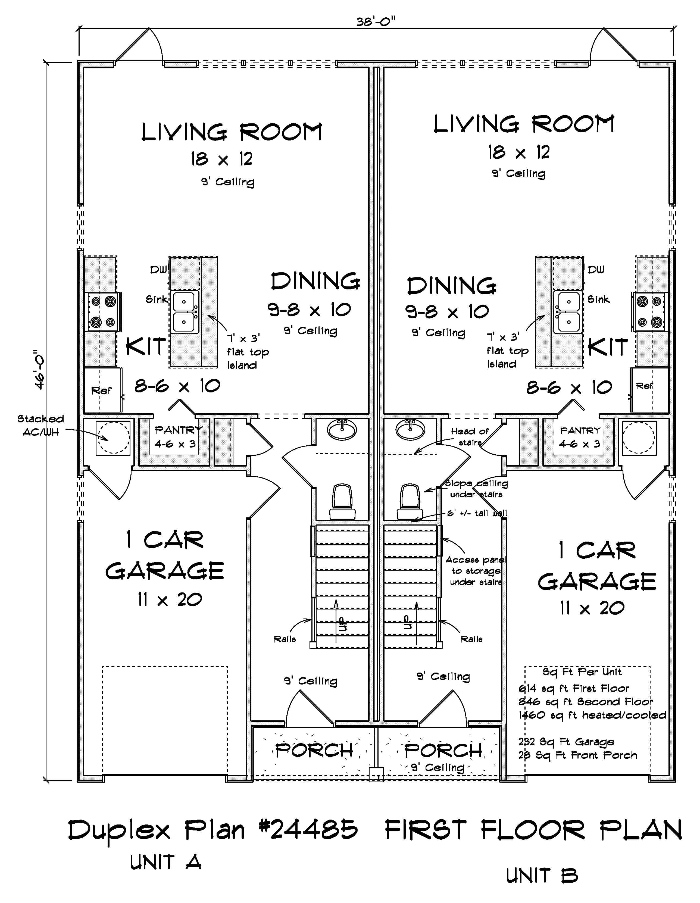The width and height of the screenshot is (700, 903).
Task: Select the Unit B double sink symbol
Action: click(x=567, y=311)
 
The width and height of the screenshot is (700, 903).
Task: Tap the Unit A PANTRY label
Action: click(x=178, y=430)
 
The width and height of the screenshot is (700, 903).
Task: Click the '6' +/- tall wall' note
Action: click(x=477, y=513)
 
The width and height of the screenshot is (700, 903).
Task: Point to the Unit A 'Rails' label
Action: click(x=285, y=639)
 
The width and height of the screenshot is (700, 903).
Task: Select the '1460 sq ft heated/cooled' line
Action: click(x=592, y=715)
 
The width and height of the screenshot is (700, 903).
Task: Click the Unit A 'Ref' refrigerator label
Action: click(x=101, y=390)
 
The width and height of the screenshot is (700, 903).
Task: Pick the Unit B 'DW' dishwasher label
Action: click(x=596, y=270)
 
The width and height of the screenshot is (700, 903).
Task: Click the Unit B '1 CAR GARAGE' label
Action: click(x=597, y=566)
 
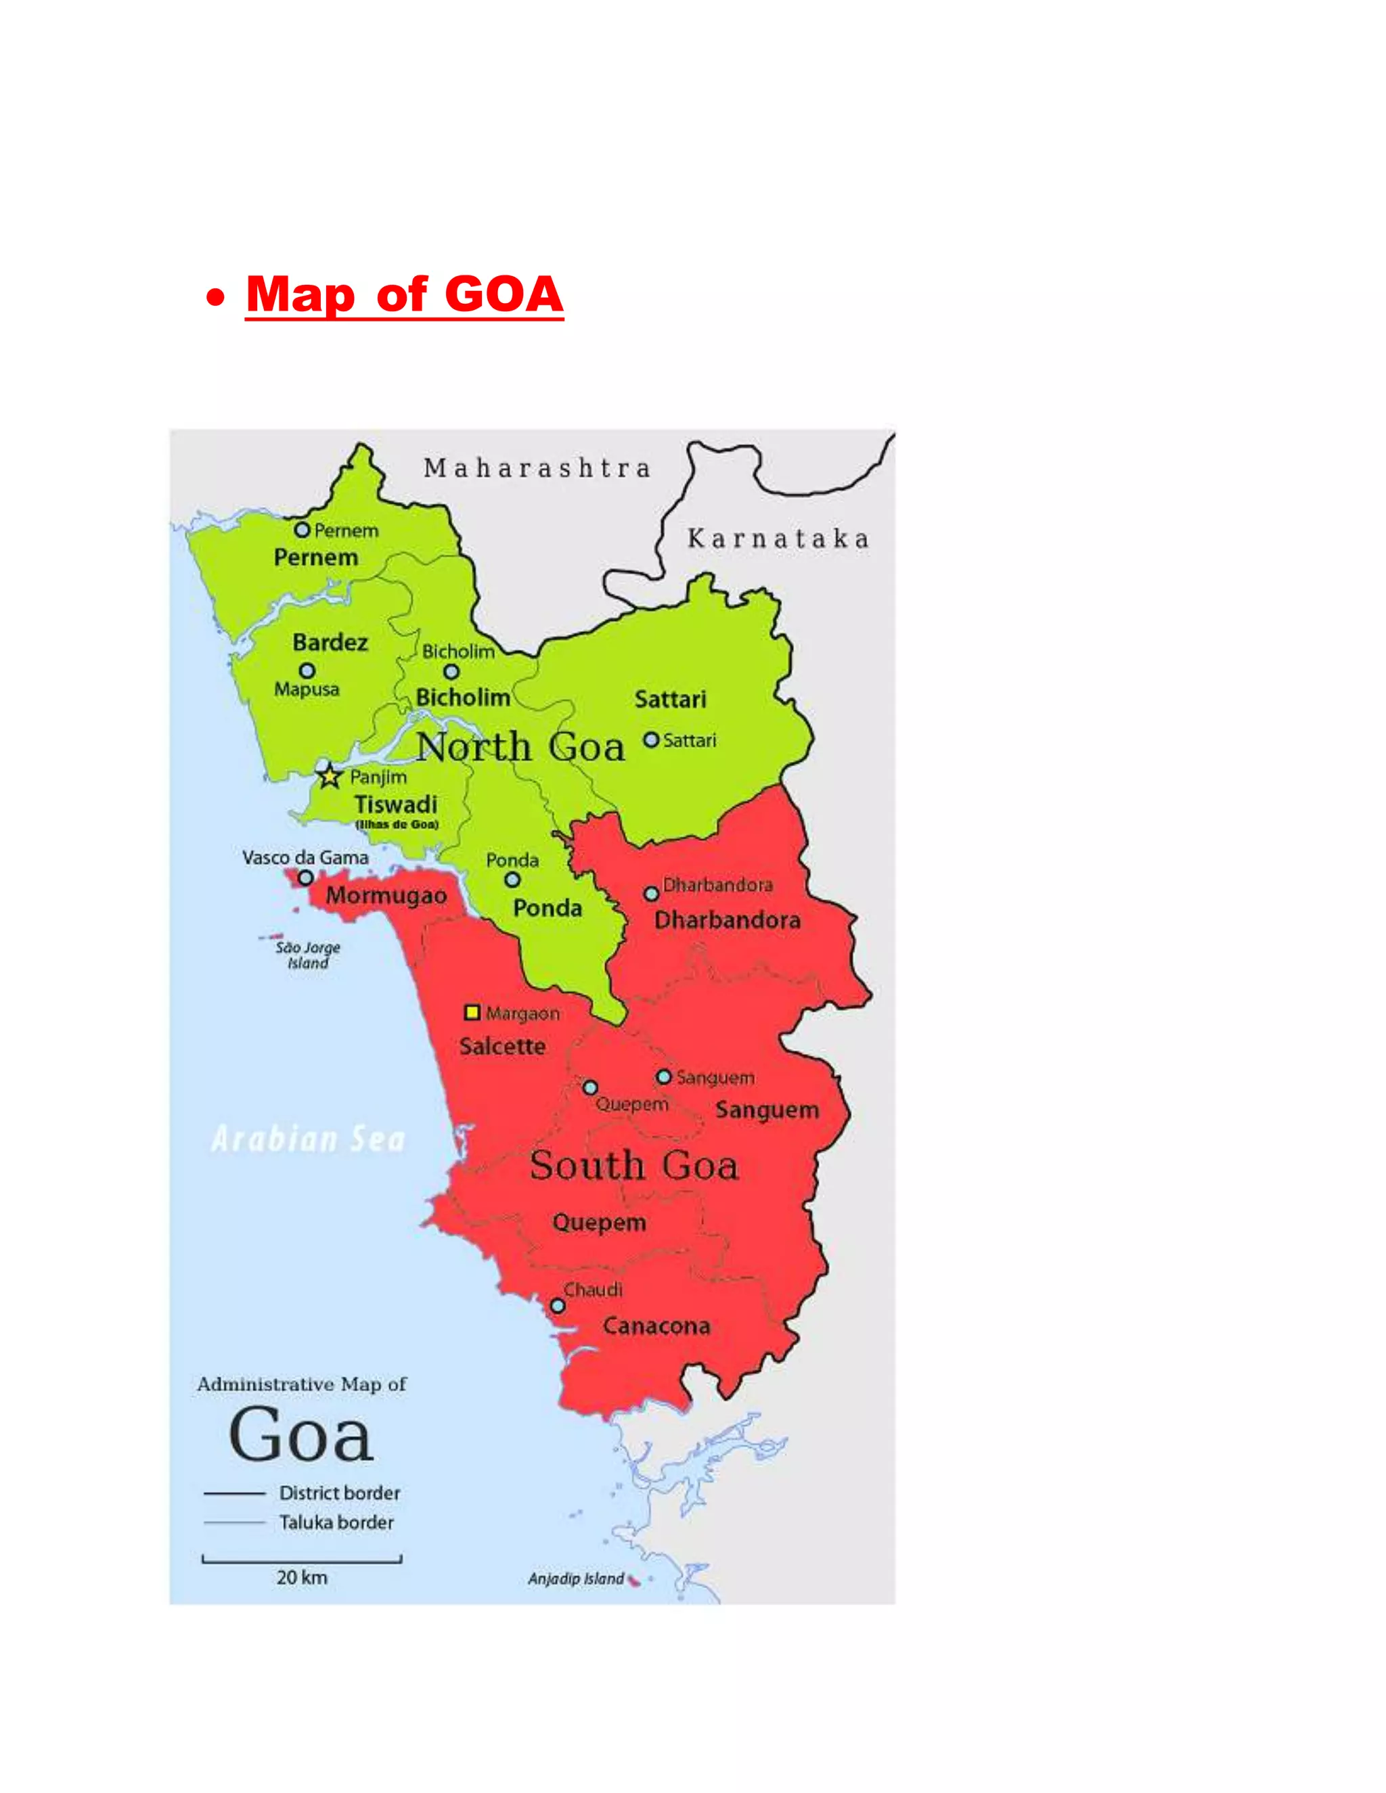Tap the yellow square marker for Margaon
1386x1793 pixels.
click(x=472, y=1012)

.....

Problem statement: Quote the rows above verbatim, from the line containing "Tap the yellow square marker for Margaon" through the end of the rows, including both ends. Leave the pictures out of your answer.

Output of the exercise:
Tap the yellow square marker for Margaon
1386x1793 pixels.
click(x=472, y=1012)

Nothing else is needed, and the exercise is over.